There’s something wrong with these diaries. This is not to disparage the scholarly efforts of their editor, Dr Catterall, nor the skill with which he seems to have pruned the original papers (twice the length) into the greatest coherence achievable, nor his helpful contextualisation and calmly rational explanatory notes. Nor is it to question the importance for modern historians of the whole painstaking enterprise, to observe that the general reader will plough onward from summit, to cabinet, to dinner party, to pheasant shoot, to bilateral meeting, with a half-formed question growing in his mind. Who was Harold Macmillan writing all this for? For himself? For friends and family? For history? To answer questions? To settle scores? To win the approval of later generations?

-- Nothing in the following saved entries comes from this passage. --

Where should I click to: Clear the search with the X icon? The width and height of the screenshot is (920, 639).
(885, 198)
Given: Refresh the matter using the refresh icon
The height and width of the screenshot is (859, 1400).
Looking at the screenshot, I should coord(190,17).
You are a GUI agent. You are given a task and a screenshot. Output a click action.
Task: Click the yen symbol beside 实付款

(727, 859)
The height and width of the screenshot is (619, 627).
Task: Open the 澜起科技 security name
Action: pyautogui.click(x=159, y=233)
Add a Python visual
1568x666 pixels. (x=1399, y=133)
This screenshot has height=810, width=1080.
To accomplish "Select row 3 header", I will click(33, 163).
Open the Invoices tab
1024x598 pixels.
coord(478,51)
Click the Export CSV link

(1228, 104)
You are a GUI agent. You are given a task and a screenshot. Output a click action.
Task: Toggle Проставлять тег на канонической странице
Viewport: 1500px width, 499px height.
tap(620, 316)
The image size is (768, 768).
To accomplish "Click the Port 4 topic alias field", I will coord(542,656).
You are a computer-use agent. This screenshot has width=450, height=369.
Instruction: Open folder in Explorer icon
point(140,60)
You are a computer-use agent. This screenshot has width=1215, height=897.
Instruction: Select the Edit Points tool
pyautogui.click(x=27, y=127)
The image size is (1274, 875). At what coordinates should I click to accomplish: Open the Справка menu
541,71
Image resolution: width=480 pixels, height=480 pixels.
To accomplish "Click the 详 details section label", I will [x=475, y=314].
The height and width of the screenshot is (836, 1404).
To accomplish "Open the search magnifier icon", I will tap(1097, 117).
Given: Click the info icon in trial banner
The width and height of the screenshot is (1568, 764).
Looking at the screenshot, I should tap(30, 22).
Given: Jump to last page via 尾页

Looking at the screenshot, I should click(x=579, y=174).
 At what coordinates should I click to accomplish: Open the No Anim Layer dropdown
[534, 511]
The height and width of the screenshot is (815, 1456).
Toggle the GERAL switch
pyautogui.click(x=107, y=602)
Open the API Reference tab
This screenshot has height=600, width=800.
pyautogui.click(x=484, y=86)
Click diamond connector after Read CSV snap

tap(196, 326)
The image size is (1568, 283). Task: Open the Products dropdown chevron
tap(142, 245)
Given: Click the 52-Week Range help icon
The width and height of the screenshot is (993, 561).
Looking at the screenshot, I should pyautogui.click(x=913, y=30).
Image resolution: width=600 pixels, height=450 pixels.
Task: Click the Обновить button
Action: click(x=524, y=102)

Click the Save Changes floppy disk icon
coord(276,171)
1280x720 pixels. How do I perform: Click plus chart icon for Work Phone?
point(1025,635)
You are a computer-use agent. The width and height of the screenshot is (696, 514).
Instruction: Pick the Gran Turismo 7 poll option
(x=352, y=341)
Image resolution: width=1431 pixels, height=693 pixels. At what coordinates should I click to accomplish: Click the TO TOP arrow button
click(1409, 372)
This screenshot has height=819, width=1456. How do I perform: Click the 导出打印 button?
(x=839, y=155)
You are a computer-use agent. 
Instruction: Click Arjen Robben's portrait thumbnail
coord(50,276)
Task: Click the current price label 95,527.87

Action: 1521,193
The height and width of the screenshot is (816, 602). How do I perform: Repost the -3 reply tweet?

Voracious reader and professional publisher that he was, Macmillan must surely have known that no writer should so much as pick up his pen without first having formed a mental picture, however hazy, of his intended audience. It can be yourself alone, a ‘Dear Diary’ diary. Sometimes these papers suggest as much: the self-pity (aches, pains, general exhaustion and protestations that he is feeling ‘shattered’ punctuate the narrative) and Macmillan’s incipient gloom:

6 Sept 1958: Last night there was a tropical storm … The harvest in East Anglia and the South will now be finally ruined, I fear. What is almost worse is that the potato crop is beginning to go mouldy. We are certainly not having much luck in my period of office. When I think of all the troubles since 1956, I feel we have had almost more than our share — and now the weather ... keeps intruding.